WHAT YOU ARE ASKED TO DO:
Extract every line of the data below that contains the string "link".

=-=-=-=-=

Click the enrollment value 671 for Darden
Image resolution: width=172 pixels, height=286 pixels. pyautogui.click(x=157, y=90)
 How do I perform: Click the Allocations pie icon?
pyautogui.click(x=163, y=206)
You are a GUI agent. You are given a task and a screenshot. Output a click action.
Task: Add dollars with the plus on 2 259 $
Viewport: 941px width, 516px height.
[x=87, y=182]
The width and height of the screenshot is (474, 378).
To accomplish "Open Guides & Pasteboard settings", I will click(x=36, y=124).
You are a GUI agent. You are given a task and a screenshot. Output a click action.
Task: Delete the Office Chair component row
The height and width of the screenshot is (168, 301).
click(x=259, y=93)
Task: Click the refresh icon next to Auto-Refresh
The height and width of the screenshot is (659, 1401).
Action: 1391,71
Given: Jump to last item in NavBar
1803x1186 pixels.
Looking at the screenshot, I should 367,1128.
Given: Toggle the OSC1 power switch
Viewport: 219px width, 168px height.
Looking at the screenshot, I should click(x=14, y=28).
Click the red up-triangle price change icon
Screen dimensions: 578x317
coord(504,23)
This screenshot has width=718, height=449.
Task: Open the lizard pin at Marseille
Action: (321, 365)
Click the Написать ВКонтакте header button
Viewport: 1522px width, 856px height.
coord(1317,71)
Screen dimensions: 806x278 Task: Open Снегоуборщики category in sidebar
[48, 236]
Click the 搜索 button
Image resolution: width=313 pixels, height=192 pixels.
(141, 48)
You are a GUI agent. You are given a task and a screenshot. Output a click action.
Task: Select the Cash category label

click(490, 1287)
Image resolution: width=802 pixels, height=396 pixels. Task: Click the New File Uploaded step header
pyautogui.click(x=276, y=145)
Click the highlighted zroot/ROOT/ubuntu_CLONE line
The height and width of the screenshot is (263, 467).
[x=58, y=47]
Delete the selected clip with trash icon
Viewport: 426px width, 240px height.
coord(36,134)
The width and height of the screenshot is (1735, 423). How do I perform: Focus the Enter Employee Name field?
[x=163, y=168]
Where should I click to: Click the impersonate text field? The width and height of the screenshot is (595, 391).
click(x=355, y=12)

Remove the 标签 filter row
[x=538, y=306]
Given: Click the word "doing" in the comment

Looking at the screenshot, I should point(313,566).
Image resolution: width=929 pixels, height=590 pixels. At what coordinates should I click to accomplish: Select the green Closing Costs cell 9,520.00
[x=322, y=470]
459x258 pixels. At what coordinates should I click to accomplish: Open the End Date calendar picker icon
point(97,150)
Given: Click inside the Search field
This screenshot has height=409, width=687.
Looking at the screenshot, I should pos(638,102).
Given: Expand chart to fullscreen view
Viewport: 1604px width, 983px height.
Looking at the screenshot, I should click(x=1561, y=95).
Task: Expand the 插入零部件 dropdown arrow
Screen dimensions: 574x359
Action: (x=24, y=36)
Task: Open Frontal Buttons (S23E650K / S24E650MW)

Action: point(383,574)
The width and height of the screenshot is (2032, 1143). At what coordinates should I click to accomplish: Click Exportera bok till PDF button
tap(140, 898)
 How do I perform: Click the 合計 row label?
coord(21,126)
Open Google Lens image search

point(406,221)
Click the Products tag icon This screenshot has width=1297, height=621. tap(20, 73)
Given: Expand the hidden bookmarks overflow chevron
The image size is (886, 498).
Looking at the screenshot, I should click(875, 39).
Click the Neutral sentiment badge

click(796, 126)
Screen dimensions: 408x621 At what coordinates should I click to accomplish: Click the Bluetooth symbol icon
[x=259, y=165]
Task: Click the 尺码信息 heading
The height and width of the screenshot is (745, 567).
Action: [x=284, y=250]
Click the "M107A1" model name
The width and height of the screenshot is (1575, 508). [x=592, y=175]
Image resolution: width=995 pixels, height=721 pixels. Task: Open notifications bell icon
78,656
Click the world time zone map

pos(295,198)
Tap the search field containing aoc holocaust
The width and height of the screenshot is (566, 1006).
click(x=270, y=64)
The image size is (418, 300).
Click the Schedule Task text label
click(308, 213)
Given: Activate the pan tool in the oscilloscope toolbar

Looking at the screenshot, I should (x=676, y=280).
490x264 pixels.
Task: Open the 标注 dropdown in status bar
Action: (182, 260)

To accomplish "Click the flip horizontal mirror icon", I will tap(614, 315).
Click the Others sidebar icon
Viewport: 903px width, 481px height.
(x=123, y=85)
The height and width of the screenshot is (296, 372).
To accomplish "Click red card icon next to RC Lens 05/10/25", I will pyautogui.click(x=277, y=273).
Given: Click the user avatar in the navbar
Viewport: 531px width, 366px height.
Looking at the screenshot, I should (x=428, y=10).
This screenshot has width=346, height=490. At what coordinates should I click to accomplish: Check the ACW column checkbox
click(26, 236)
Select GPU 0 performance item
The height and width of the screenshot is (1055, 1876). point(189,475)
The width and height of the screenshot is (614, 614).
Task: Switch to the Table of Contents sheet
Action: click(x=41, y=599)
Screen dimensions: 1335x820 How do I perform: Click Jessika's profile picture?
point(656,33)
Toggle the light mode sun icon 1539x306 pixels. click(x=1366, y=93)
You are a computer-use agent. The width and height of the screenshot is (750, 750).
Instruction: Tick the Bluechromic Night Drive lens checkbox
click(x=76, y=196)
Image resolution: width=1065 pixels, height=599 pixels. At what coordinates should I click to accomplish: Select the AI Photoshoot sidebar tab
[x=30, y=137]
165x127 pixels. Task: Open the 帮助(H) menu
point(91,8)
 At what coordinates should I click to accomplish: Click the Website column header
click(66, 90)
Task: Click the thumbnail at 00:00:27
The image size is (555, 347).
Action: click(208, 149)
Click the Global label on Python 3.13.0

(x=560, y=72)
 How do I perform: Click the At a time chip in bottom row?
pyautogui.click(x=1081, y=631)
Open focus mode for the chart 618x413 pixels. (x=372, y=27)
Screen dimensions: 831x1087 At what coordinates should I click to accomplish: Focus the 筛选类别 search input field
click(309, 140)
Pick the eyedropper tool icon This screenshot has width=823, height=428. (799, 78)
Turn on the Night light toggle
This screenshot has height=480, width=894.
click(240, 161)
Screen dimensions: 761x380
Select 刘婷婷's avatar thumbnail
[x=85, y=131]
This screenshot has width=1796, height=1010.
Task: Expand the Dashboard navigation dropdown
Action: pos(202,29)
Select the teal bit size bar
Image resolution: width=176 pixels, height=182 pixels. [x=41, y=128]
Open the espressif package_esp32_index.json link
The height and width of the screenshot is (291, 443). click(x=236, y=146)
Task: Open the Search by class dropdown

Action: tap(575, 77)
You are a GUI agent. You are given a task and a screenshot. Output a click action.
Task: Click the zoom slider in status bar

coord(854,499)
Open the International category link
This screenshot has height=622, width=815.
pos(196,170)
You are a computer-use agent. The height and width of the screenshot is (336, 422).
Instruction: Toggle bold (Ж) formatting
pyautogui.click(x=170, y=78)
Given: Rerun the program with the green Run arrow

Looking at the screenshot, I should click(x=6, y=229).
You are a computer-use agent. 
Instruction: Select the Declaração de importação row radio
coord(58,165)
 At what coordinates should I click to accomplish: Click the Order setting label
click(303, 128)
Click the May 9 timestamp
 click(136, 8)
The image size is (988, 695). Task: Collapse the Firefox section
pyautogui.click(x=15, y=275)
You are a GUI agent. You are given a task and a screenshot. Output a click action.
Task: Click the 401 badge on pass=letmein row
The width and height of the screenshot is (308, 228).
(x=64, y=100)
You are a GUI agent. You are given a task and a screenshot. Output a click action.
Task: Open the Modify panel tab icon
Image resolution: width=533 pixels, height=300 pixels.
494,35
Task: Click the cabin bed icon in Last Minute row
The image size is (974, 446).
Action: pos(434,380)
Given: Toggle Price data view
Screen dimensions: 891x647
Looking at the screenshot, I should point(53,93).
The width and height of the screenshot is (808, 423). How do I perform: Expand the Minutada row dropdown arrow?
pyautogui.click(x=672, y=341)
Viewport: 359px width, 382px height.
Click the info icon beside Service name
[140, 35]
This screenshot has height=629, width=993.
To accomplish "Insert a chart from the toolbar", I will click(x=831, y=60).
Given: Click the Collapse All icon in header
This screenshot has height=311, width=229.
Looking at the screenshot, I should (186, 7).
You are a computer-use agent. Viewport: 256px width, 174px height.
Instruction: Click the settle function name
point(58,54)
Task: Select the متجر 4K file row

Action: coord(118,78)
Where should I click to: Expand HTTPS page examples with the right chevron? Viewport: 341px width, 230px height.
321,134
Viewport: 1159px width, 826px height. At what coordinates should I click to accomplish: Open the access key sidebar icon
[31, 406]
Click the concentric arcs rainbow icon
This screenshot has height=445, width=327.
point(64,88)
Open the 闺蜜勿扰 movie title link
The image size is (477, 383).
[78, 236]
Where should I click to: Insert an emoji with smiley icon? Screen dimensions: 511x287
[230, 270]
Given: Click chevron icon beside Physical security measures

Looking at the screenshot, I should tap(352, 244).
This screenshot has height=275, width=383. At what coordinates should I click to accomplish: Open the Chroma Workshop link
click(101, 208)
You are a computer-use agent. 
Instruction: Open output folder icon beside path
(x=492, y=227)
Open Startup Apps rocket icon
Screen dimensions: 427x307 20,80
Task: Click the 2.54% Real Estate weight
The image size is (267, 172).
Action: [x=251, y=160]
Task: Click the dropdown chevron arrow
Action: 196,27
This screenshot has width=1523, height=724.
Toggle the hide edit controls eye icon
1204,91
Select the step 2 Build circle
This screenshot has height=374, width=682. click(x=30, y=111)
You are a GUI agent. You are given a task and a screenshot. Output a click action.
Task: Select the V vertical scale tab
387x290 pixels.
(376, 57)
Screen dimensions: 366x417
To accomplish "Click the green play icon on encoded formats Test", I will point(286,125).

=-=-=-=-=

ANSWER TO THIS PROBLEM:
Open the espressif package_esp32_index.json link
Open the International category link
Open the 闺蜜勿扰 movie title link
This screenshot has height=275, width=383. At what coordinates should I click to accomplish: Open the Chroma Workshop link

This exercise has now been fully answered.